March court date scheduled for teacher lawsuit against WCS

By: Maria Allard | C&G Newspapers | Published January 22, 2024

Shutterstock image


STERLING HEIGHTS/DETROIT — Two female Sterling Heights High School teachers who six months ago filed a lawsuit against Warren Consolidated Schools are expected to be back in court for an interim status conference March 4.

The upcoming court hearing is scheduled to determine if the case will go to trial or if the litigants will agree on a settlement.

On July 17 in U.S. District Court for the Eastern District of Michigan, Sterling Heights High School teachers Amy Ryntz and Ashlee Schoen filed a formal complaint against the district claiming they were discriminated against because of their gender and were deprived of employment opportunities and financial compensation.

Ryntz began working for the district in January 2000 while Schoen was hired in July 2002. According to court documents, both plaintiffs were employed as contract teachers, with Ryntz primarily teaching social studies and Schoen teaching English and social studies.

The lawsuit alleges that Warren Consolidated Schools discriminated against the plaintiffs by providing them with lower pay than that of their male colleagues on the basis of their gender, even though the plaintiffs performed similar duties and/or were qualified to perform such duties requiring the same skill, effort and responsibility of their male counterparts.

Ryntz and Schoen also said in the lawsuit that they suffered lost earnings and earning capacity, lost career opportunities and benefits, and suffered emotional distress and mental anguish. The attorneys for the plaintiffs are Eric Stempien of Stempien Law, PLLC, in Livonia, and Nadine Dabaja, based in Dearborn.

“During the course of plaintiff’s employment, defendant continuously demonstrated preferential treatment to male teachers by providing them with opportunities for additional compensation and making frequent and disruptive changes to plaintiffs’ course schedules while maintaining those of male teachers,” the lawsuit claims. “Plaintiffs reported the preferential treatment of male teachers and lack of opportunity for additional compensation to defendants and were repeatedly ignored.”

In one part of their complaint, Ryntz and Schoen said school administrators assigned overages to teachers, which meant that extra students are placed in a teacher’s class and teachers are provided additional compensation for the overage assignments. However, Ryntz and Schoen both claimed they “rarely received overage assignments,” which were instead given to male colleagues in their respective departments. Ryntz also said the criminal and civil law course she created and taught exclusively for many years was reassigned to a male teacher, who was also assigned overages to the course.

The lawsuit also alleges that when instructors were teaching virtually and in person during the COVID-19 pandemic, school personnel “offered additional compensation to male teachers to teach an additional course during their planning period” but the “plaintiffs were never given the opportunity to receive additional compensation for teaching a course during their planning period.”

The district is facing two counts of violating the Equal Pay Act of 1963, two counts of violating Title IX and two counts of violating the Elliott-Larsen Civil Rights Act.
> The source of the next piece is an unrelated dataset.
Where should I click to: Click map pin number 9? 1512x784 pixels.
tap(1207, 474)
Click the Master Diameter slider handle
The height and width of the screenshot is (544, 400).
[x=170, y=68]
It is unclear whether or not the two teachers are still employed with Warren Consolidated Schools. District Superintendent Robert Livernois declined to comment on the lawsuit.

“The district is currently in negotiation with the union representing the teachers and can provide no additional comment,” he said via email.

In December 2021, the two plaintiffs met with union representatives to proclaim their complaints about “the discriminatory practices” surrounding the unequal pay and preferential treatment in the school’s social studies department.

Per the lawsuit, union representatives reportedly directed the plaintiffs to the district’s former human resources director, who at the time informed the union the district did not “find validity in the depth and breadth of (the) claims.”

According to the lawsuit, in December 2022, Ryntz and Schoen filed a grievance through their union against the district.

If a settlement can’t be reached, the court has scheduled a jury trial to begin next year, on Jan. 10, 2025, in the Theodore Levin U.S. Courthouse, in Detroit, before Judge Laurie J. Michelson.